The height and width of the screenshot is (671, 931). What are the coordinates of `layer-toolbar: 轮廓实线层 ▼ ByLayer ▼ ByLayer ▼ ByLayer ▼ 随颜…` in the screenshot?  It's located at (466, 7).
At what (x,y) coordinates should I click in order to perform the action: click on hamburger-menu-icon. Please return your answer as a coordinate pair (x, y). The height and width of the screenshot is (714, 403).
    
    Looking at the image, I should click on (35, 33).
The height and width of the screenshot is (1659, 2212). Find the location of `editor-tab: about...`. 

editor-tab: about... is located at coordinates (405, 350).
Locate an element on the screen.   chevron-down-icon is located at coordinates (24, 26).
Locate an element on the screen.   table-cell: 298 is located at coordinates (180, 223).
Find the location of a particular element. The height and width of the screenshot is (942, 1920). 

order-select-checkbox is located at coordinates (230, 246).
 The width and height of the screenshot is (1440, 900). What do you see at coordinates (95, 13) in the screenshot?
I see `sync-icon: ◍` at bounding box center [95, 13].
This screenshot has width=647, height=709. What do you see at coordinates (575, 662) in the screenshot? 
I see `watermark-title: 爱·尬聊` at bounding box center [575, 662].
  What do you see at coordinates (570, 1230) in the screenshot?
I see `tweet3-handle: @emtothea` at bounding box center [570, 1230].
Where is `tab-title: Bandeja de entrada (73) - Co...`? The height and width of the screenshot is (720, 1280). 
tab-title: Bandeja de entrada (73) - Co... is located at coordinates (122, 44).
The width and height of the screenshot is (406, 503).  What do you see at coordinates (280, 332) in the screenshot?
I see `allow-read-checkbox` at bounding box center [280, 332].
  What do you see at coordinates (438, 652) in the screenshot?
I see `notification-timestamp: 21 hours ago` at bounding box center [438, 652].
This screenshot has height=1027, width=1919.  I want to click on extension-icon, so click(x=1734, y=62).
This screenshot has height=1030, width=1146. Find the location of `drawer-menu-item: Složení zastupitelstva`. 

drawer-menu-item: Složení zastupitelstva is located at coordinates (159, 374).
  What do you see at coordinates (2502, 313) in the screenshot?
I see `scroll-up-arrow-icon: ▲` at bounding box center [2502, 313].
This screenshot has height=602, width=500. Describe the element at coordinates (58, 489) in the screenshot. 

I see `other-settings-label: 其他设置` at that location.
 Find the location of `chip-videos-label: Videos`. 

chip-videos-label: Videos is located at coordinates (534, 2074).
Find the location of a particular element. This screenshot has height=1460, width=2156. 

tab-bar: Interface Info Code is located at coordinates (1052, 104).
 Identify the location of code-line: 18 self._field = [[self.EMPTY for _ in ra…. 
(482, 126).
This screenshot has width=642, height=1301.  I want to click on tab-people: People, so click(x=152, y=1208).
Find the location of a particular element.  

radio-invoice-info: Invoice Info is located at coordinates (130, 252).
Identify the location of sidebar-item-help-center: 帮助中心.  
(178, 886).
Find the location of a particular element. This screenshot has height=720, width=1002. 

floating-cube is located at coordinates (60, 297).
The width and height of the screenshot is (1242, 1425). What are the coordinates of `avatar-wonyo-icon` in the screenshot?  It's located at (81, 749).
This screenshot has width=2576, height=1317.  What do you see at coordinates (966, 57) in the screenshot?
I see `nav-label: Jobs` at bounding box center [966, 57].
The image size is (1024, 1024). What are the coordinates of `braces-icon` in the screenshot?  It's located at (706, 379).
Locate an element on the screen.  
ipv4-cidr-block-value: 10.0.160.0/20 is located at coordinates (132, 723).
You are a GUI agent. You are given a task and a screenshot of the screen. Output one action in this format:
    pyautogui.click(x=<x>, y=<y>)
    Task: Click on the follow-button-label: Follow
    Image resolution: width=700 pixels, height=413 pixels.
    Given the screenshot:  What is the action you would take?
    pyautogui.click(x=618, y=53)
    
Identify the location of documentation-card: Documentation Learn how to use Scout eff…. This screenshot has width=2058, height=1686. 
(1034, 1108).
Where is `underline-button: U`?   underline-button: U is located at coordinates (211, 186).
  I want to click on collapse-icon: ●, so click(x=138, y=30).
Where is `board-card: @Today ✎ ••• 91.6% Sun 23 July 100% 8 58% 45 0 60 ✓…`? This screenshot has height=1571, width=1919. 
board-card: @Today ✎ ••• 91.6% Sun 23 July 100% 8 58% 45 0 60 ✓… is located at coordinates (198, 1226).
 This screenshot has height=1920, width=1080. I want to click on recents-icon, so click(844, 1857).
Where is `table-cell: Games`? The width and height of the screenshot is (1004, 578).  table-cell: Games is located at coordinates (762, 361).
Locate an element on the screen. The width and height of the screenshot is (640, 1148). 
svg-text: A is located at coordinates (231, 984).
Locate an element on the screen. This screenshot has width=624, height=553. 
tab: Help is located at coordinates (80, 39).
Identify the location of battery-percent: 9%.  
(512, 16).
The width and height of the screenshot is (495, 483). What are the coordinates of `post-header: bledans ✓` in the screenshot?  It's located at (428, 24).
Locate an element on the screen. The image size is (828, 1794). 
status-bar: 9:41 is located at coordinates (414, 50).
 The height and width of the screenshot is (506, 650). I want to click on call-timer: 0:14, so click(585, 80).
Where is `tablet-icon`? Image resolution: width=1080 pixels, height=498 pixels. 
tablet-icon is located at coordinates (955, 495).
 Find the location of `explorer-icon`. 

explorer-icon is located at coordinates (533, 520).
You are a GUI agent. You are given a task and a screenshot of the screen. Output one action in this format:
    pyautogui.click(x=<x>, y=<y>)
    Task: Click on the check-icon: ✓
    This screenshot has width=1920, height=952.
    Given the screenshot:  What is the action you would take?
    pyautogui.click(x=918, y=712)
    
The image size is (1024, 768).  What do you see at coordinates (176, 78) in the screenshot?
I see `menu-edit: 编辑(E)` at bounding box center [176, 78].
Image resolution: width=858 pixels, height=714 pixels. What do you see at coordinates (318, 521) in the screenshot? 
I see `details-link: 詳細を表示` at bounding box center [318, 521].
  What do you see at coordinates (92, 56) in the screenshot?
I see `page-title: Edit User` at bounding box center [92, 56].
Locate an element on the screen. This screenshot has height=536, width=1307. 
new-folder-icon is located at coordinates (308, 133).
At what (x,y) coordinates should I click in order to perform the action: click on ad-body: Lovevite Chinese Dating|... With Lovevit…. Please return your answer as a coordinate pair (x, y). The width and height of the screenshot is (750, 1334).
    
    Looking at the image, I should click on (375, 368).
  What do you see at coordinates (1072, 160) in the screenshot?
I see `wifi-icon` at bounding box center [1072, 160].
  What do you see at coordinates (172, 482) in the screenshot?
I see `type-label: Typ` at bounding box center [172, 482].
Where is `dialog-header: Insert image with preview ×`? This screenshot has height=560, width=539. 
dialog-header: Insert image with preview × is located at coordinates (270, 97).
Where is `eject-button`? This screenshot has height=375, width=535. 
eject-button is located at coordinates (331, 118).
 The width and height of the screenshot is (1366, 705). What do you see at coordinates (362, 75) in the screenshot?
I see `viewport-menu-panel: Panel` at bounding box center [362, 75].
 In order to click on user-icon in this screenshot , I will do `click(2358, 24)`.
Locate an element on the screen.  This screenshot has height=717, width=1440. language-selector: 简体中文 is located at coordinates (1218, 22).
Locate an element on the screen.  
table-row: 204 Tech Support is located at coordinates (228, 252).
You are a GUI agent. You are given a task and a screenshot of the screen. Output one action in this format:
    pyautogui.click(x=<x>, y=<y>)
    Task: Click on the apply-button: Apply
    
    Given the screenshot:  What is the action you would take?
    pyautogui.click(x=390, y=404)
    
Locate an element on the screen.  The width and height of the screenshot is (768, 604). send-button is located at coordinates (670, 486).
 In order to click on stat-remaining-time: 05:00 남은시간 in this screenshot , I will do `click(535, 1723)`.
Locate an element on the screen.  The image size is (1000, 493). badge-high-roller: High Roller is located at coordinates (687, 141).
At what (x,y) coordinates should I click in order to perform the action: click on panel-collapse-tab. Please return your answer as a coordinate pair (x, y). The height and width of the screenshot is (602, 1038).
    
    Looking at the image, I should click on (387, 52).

◆ INSTRUCTIONS FOR THE TASK: Copy out the data from the line with "has height=1571, width=1919." up to and including the line with "pyautogui.click(x=918, y=712)", and leave out everything else.

◆ RESULT OF THE EXERCISE:
Where is `board-card: @Today ✎ ••• 91.6% Sun 23 July 100% 8 58% 45 0 60 ✓…`? This screenshot has height=1571, width=1919. 
board-card: @Today ✎ ••• 91.6% Sun 23 July 100% 8 58% 45 0 60 ✓… is located at coordinates (198, 1226).
 This screenshot has height=1920, width=1080. I want to click on recents-icon, so click(844, 1857).
Where is `table-cell: Games`? The width and height of the screenshot is (1004, 578).  table-cell: Games is located at coordinates (762, 361).
Locate an element on the screen. The width and height of the screenshot is (640, 1148). 
svg-text: A is located at coordinates (231, 984).
Locate an element on the screen. This screenshot has width=624, height=553. 
tab: Help is located at coordinates (80, 39).
Identify the location of battery-percent: 9%.  
(512, 16).
The width and height of the screenshot is (495, 483). What are the coordinates of `post-header: bledans ✓` in the screenshot?  It's located at (428, 24).
Locate an element on the screen. The image size is (828, 1794). 
status-bar: 9:41 is located at coordinates (414, 50).
 The height and width of the screenshot is (506, 650). I want to click on call-timer: 0:14, so click(585, 80).
Where is `tablet-icon`? Image resolution: width=1080 pixels, height=498 pixels. 
tablet-icon is located at coordinates (955, 495).
 Find the location of `explorer-icon`. 

explorer-icon is located at coordinates (533, 520).
You are a GUI agent. You are given a task and a screenshot of the screen. Output one action in this format:
    pyautogui.click(x=<x>, y=<y>)
    Task: Click on the check-icon: ✓
    This screenshot has width=1920, height=952.
    Given the screenshot:  What is the action you would take?
    pyautogui.click(x=918, y=712)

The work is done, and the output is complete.